Context Is Software, Weights Are Hardware
3 days ago
- #LLMs
- #transformer-architecture
- #continual-learning
- Increasing context window length and improving KV cache compression represent a popular approach to continual learning in LLMs, focusing on in-context learning rather than weight updates.
- Context (via the KV cache) and weights both shape activations in transformers, serving similar functions: in-context learning causes temporary shifts, while fine-tuning leads to permanent changes in internal representations.
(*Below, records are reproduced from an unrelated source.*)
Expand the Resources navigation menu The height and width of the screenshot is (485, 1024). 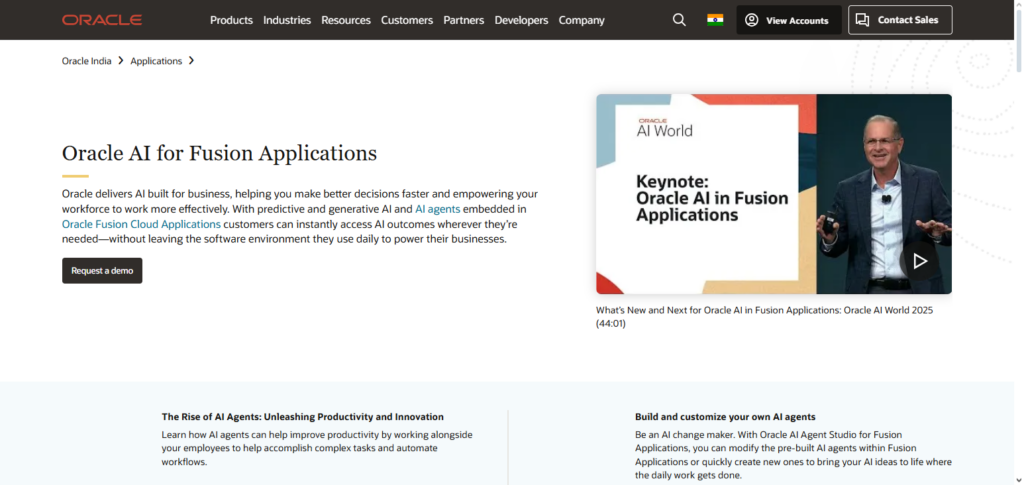click(346, 20)
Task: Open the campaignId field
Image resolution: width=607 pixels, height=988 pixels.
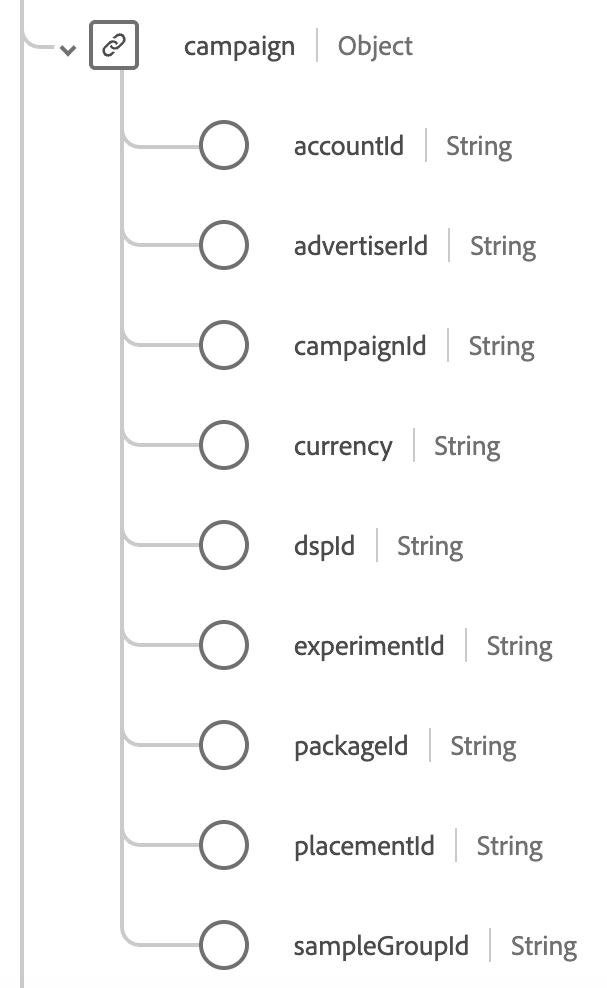Action: click(x=359, y=346)
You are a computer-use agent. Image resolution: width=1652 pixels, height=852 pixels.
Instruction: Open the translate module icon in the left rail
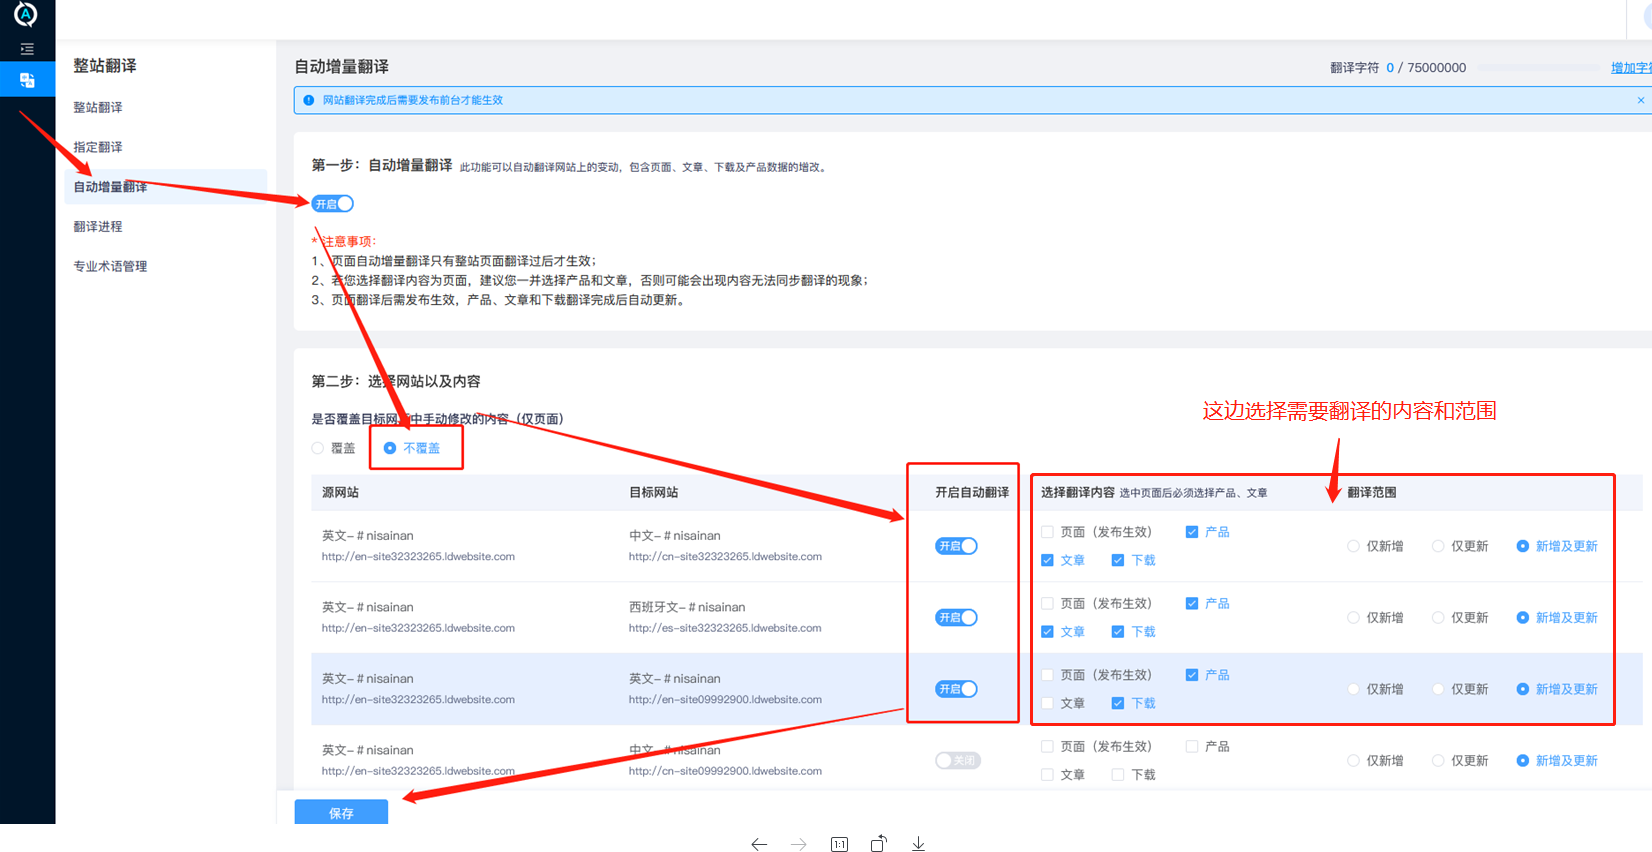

- Weights act like hardware, defining computational capabilities, while context functions as software running on that hardware; weight modification adds new "instructions," enabling computations beyond the pretrained model's original scope.
- Long context is effective for tasks within the pretraining distribution but hits a ceiling when requiring representations not covered, such as domain-specific knowledge or unique patterns, where weight updates excel.
- Weight modification offers advantages in inference cost (O(1) vs. O(n) for context), compression (small adapters vs. large token sequences), and composability (cumulative updates vs. single-step approximations).
- The brain's memory systems (hippocampus for fast, temporary memory and neocortex for slow, persistent storage) provide a biological analogy, suggesting complementary roles for context and weight-based learning.
- Future development should integrate both methods: longer context for working memory and weight-space learning for accumulating persistent, generalizable knowledge, as neither alone is sufficient for comprehensive continual learning.